WORK INSTRUCTION →
All of the entries below are to be retyped exactly.
━━━━━ DATA SHOWN
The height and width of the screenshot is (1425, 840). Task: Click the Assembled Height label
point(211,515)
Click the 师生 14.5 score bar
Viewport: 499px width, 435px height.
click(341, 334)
━━━━━━━━━━
SOLUTION FOR THIS EXERCISE →
The height and width of the screenshot is (1425, 840). Task: Click the Assembled Height label
point(211,515)
Click the 师生 14.5 score bar
Viewport: 499px width, 435px height.
click(341, 334)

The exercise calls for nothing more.